Il faut rester prudent dans les conclusions avec une aussi faible quantité de données. Les résultats pourraient être dû purement au hasard mais je dois noter qu’ils sont en accord avec l’impression que j’ai eu en classe. En effet, j’ai trouvé la classe très hétérogène avec certains élèves attentifs et intéressés, qui posent des questions et d’autres totalement démotivés. Comme je le disais au début, certains élèves sont convaincus qu’ils ne sont pas bons en mathématiques et que ca ne sert à rien pour eux d’essayer de travailler.

Au delà de ces résultats, il reste donc le problème de gestion de la classe.
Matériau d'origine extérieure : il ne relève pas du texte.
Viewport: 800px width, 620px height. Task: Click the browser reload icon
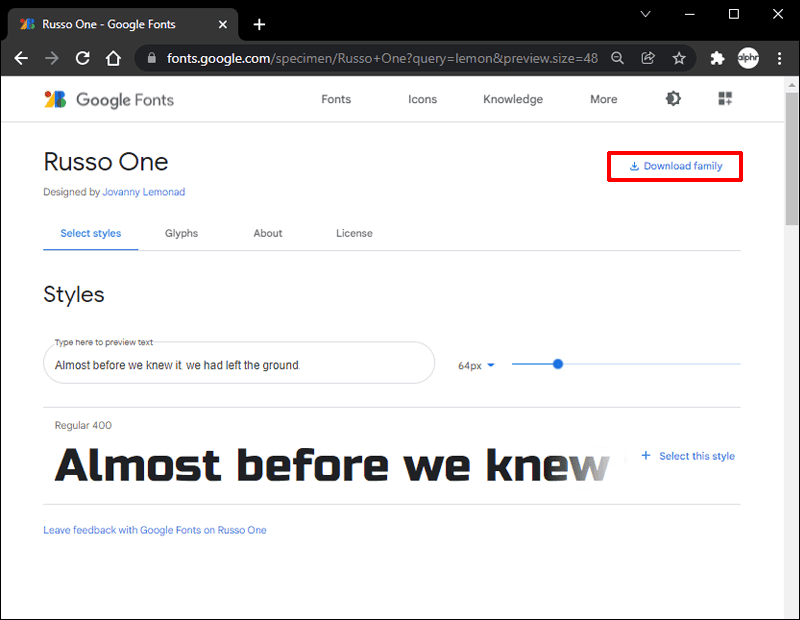coord(83,58)
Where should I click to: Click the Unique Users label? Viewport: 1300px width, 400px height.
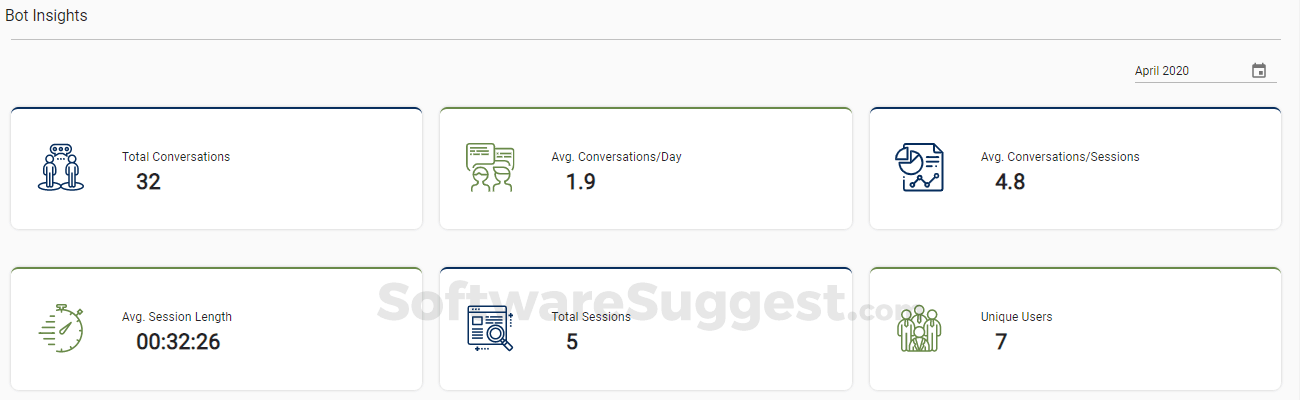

Comment combiner de la meilleure manière ces différences de niveaux afin que les élèves en difficulté se motivent et suivent et que les bons élèves ne s’ennuient pas non plus (sinon, ce sont eux qui vont commencer à bavarder et à gêner le cours). Je n’ai pour le moment pas de solution pour cela.

Même s’il est difficile de conclure, c’est tout de même un bon exercice de math et d’apprentissage automatique. Un algorithme important du domaine (le modèle de mélanges gaussiens) est utilisé et on voit son application pratique, avec les conditions dans lesquelles on peut l’utiliser, comment l’appliquer et ses limites. On voit aussi un problème central dans l’analyse de données en statistiques et en intelligence artificielle : on a besoin d’un grand, voire très grand, nombre de données pour avoir un apprentissage de qualité, et pouvoir extraire de l’information pertinente de celles-ci.